Monday, Apr. 27, 1942

New Leader

The British call him C. R. because their tongues go all sticky over foreign names, especially foreign names like Chakravarti Rajagopalachariar.

C. R. emerged last week as probably the third most important man in Hindu India, after Mohandas Gandhi, former leader, and Jawaharlal Nehru, present leader of the Indian National Congress party. In fact, C. R. is the man responsible for Gandhi's no longer being leader of the Congress.

One of Gandhi's most intimate advisers, C. R. followed that holy man for many years on noncooperation, abolition of untouchability, hand-spinning, temperance, etc. He went to jail for his ideas, and wrote a book called Chats Behind Bars. Gaunt, hot-tempered, intellectual, he came to be regarded as the leader of the more cautious elements in the Congress, but after Pearl Harbor, C. R. decided that non-violence was no safeguard in such a violent world. With masterly tact he persuaded Gandhi not only to resign from leadership of the Congress, but to give his blessing to Nehru and the rest.

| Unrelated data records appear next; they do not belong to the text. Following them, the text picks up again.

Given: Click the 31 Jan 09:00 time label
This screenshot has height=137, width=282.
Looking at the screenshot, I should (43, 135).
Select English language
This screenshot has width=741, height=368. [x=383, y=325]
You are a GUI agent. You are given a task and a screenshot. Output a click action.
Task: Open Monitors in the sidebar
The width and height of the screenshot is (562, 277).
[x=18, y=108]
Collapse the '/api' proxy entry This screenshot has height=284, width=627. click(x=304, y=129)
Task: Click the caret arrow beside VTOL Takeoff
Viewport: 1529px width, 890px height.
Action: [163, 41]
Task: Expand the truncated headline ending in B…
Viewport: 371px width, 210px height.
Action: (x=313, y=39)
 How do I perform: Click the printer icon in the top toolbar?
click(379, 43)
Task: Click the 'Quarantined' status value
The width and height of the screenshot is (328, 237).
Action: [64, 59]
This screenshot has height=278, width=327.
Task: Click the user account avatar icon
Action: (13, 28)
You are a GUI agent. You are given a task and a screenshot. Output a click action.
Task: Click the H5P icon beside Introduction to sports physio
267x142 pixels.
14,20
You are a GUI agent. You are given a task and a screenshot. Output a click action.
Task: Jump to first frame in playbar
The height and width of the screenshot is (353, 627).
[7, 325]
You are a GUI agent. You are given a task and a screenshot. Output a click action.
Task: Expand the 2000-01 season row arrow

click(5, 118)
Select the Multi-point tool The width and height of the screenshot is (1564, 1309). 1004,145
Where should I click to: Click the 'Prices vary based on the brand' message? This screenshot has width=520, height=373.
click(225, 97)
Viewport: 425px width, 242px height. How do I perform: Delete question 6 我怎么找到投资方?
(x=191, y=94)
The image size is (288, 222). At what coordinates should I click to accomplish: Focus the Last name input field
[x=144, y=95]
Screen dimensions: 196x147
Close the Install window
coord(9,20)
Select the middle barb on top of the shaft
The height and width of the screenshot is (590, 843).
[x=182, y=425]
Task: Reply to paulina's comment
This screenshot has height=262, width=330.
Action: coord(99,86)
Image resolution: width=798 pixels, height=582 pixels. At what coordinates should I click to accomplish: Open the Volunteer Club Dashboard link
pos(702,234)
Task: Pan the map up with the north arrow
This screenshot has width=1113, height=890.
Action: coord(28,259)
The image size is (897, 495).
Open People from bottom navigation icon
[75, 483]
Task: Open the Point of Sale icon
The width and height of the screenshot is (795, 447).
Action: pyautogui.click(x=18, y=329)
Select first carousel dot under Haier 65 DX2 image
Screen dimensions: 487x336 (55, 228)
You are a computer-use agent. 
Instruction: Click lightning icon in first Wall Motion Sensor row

When Sir Stafford Cripps came to India, C. R. led the moderate faction in the Congress that favored accepting the proposal with minor changes, leaving details to be settled later. If the Congress had voted before the fall of Singapore, before the fall of Burma, and before the Japs began bombing India itself, C. R. might have carried the day, but he was overruled by a faction of defeatists and alarmists who did not want to accept power and its responsibility on the eve of invasion. So, paradoxically, the Congress rejected Britain's offer ostensibly because it did not give enough power, but actually because the Congress thought this was no time to be accepting any increase in power whatsoever.